:: AVAILABLE RECORDS

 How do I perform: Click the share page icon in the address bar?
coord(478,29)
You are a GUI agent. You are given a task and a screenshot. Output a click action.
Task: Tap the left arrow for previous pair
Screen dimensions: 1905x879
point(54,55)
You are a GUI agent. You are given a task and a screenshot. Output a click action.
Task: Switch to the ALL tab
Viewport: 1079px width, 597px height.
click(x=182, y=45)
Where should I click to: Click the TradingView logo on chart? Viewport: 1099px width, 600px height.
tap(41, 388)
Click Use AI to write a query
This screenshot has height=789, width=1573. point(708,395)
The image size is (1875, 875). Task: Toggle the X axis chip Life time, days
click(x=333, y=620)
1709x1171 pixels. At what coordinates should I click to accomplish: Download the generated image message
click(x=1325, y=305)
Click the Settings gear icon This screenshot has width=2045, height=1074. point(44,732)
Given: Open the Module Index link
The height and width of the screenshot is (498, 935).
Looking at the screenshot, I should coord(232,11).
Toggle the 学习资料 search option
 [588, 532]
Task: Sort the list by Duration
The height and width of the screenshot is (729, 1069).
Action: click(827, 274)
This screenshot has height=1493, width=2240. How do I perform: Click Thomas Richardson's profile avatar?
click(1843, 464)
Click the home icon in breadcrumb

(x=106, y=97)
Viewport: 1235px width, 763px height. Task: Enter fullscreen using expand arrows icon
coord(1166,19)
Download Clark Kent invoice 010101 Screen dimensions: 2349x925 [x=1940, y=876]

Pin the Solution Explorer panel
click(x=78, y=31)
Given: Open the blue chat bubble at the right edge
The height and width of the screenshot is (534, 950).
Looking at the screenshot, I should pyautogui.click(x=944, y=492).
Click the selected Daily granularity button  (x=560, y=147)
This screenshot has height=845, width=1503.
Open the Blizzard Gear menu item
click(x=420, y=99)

::::

EXERCISE DESCRIPTION => I need each line above reproduced exactly.

EXPECTED ANSWER =>
 How do I perform: Click the share page icon in the address bar?
coord(478,29)
You are a GUI agent. You are given a task and a screenshot. Output a click action.
Task: Tap the left arrow for previous pair
Screen dimensions: 1905x879
point(54,55)
You are a GUI agent. You are given a task and a screenshot. Output a click action.
Task: Switch to the ALL tab
Viewport: 1079px width, 597px height.
click(x=182, y=45)
Where should I click to: Click the TradingView logo on chart? Viewport: 1099px width, 600px height.
tap(41, 388)
Click Use AI to write a query
This screenshot has height=789, width=1573. point(708,395)
The image size is (1875, 875). Task: Toggle the X axis chip Life time, days
click(x=333, y=620)
1709x1171 pixels. At what coordinates should I click to accomplish: Download the generated image message
click(x=1325, y=305)
Click the Settings gear icon This screenshot has width=2045, height=1074. point(44,732)
Given: Open the Module Index link
The height and width of the screenshot is (498, 935).
Looking at the screenshot, I should coord(232,11).
Toggle the 学习资料 search option
 [588, 532]
Task: Sort the list by Duration
The height and width of the screenshot is (729, 1069).
Action: click(827, 274)
This screenshot has height=1493, width=2240. How do I perform: Click Thomas Richardson's profile avatar?
click(1843, 464)
Click the home icon in breadcrumb

(x=106, y=97)
Viewport: 1235px width, 763px height. Task: Enter fullscreen using expand arrows icon
coord(1166,19)
Download Clark Kent invoice 010101 Screen dimensions: 2349x925 [x=1940, y=876]

Pin the Solution Explorer panel
click(x=78, y=31)
Given: Open the blue chat bubble at the right edge
The height and width of the screenshot is (534, 950).
Looking at the screenshot, I should pyautogui.click(x=944, y=492).
Click the selected Daily granularity button  (x=560, y=147)
This screenshot has height=845, width=1503.
Open the Blizzard Gear menu item
click(x=420, y=99)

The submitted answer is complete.